Although it is difficult to extrapolate such findings, American tort law probably is no more successful in compensating victims or promoting safety. In Britain, injury victims have access to legal aid; in the United States, they do not. Victims injured at work can sue for tort damages in Britain, whereas American employees generally are limited to workers’ compensation, which provides a much lower level of benefits. Other sources of assistance also are less generous in the United States. We are the only advanced industrialized nation without state-supported medical services. Our income-maintenance programs are fragmentary, and levels are low. The Reagan Administration savagely cut Social Security benefits for the disabled, which were restored only under court order. The abundance of mass disasters such as the exposure of thousands of workers to asbestos, the Pinto gasoline-tank explosions, toxic-shock syndrome, DES, Bhopal and the Dalkon shield provides ample evidence that tort liability is not ensuring acceptable levels of safety. Nevertheless, the Reagan Administration has championed an anti-regulatory revolution, dismantling or at least weakening the Occupational Safety and Health Administration, the Environmental Protection Agency and the Consumer Product Safety Administration, among others.

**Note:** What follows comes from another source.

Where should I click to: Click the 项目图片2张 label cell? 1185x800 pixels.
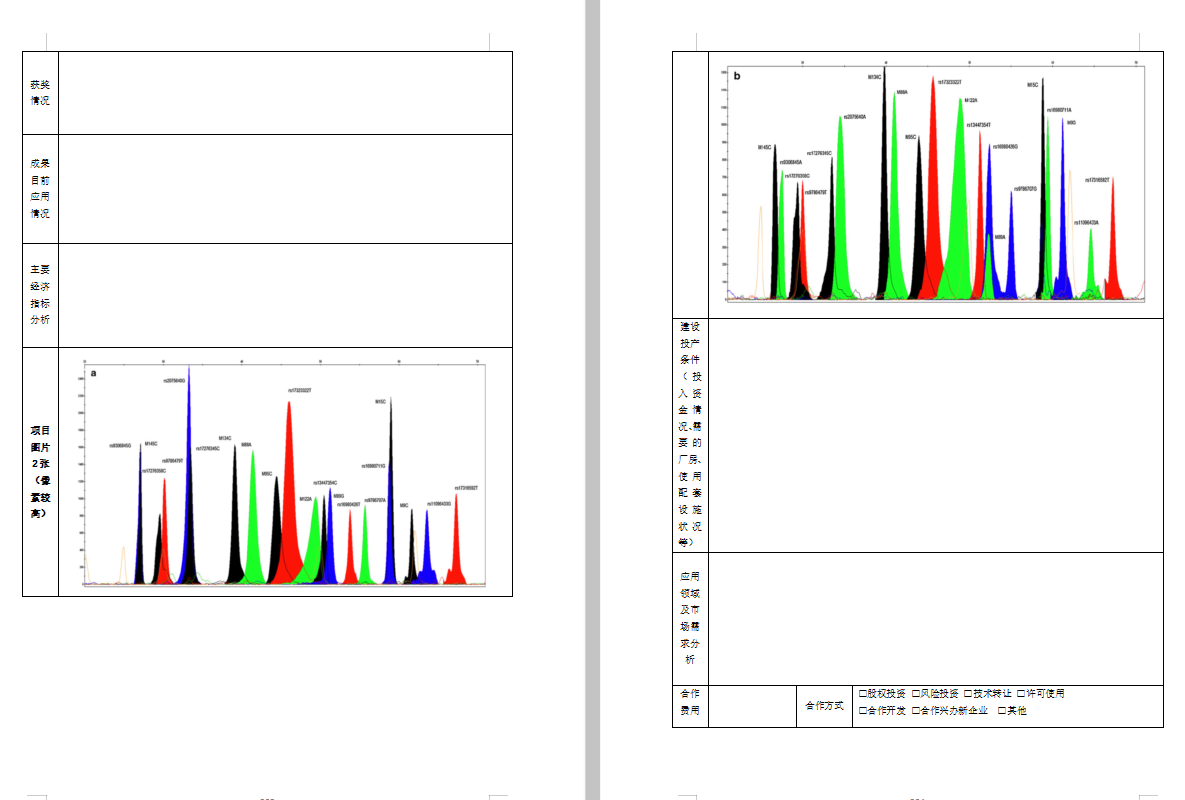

Virtually all observers agree that the current tort system is too slow and wasteful. But most of the changes currently being advocated, while possibly cutting administrative costs, also would reduce both the number of victims who are able to recover damages for their injuries and the adequacy of their recoveries. Eliminating joint and several liability and setting ceilings on damages would leave many victims uncompensated, in whole or in part. Limiting contingency fees without making legal aid available would prevent many victims from making claims at all. These changes simultaneously would lessen the incentive for entrepreneurs to be safe.

If we truly want to reform tort law, we should return to its fundamental goals: ensuring that all victims receive adequate medical care and assistance in becoming productive members of society once again, and encouraging all cost-effective safety precautions.